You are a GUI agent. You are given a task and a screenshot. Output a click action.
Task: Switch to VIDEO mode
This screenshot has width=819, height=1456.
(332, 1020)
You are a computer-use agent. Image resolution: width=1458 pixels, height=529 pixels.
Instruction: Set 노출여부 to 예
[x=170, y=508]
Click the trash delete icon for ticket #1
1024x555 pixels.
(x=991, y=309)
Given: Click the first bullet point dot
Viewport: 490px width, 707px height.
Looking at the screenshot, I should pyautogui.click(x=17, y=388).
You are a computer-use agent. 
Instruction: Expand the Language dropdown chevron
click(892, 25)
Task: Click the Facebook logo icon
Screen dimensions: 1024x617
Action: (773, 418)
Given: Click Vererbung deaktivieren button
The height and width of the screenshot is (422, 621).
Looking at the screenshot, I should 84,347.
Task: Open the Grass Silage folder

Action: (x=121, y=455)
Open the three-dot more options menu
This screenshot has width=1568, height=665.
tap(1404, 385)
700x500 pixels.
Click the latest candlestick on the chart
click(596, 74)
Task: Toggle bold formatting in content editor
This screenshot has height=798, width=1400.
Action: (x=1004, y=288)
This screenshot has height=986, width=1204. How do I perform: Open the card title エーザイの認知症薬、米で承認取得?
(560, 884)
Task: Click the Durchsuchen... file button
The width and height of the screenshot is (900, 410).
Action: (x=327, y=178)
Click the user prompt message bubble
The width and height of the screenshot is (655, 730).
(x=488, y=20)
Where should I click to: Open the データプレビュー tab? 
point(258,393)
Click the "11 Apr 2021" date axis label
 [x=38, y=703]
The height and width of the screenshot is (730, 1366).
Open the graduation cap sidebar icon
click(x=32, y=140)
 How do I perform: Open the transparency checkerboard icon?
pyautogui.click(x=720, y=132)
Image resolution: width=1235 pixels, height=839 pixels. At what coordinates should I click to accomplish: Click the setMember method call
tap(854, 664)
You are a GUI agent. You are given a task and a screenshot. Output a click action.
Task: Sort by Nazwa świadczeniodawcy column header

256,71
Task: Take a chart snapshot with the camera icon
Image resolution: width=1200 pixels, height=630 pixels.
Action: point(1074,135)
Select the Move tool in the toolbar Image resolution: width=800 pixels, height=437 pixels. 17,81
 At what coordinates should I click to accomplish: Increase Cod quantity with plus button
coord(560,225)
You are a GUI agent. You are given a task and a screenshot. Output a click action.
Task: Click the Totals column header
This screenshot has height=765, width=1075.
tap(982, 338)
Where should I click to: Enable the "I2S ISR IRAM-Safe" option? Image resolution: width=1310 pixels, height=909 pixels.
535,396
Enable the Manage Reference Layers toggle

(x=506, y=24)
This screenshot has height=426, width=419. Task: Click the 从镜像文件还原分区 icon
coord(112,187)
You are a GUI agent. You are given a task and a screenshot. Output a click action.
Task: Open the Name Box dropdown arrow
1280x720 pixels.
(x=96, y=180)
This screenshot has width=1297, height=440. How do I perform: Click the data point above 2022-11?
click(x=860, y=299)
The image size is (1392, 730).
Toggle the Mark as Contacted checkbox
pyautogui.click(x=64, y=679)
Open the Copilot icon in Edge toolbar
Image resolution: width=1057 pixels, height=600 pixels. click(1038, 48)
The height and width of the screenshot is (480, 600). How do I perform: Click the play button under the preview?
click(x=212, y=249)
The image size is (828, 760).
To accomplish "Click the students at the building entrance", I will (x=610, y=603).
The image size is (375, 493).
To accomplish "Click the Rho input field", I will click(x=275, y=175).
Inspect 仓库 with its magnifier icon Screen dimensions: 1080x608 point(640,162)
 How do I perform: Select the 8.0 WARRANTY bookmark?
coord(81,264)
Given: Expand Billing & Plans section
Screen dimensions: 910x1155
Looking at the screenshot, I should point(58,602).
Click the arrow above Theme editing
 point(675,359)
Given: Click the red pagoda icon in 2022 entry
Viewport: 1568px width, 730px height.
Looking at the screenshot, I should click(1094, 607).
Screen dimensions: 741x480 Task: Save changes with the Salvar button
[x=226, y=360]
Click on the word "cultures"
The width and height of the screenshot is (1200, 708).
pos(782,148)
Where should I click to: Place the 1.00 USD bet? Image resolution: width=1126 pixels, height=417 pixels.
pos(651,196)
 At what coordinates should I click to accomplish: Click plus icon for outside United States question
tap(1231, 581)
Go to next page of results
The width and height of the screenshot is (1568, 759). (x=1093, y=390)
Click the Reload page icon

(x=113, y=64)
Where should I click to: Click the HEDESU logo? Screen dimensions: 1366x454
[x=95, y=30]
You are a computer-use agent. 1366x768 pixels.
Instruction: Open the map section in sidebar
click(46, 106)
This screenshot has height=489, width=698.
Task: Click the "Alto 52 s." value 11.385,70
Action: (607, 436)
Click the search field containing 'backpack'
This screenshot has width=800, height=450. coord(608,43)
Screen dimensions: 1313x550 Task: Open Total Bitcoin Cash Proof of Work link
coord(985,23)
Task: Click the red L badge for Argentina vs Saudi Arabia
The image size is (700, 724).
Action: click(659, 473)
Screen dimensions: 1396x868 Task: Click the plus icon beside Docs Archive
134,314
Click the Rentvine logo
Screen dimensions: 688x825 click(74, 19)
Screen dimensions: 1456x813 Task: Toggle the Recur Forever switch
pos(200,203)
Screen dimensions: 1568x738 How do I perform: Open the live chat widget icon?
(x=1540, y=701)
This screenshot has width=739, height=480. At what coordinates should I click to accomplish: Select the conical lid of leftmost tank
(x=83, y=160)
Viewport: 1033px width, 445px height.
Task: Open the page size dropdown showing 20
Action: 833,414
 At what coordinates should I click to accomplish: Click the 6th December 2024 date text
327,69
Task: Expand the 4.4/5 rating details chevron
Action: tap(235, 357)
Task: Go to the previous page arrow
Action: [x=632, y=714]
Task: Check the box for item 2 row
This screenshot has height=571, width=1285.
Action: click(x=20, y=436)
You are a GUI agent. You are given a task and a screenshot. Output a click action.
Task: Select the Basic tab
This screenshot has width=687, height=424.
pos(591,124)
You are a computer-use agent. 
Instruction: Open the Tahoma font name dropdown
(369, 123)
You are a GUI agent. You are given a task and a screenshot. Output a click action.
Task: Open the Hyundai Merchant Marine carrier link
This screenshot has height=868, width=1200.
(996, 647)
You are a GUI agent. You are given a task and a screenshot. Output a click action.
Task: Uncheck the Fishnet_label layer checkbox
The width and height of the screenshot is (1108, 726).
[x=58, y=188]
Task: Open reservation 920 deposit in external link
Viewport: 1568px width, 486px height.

_Task description_.
Go through the preceding material and copy each line that has the word "computer".

_Result of the exercise_.
You are a computer-use agent. Image resolution: width=1458 pixels, height=529 pixels.
You are a computer-use agent. 
You are a computer-use agent. 1366x768 pixels.
You are a computer-use agent. 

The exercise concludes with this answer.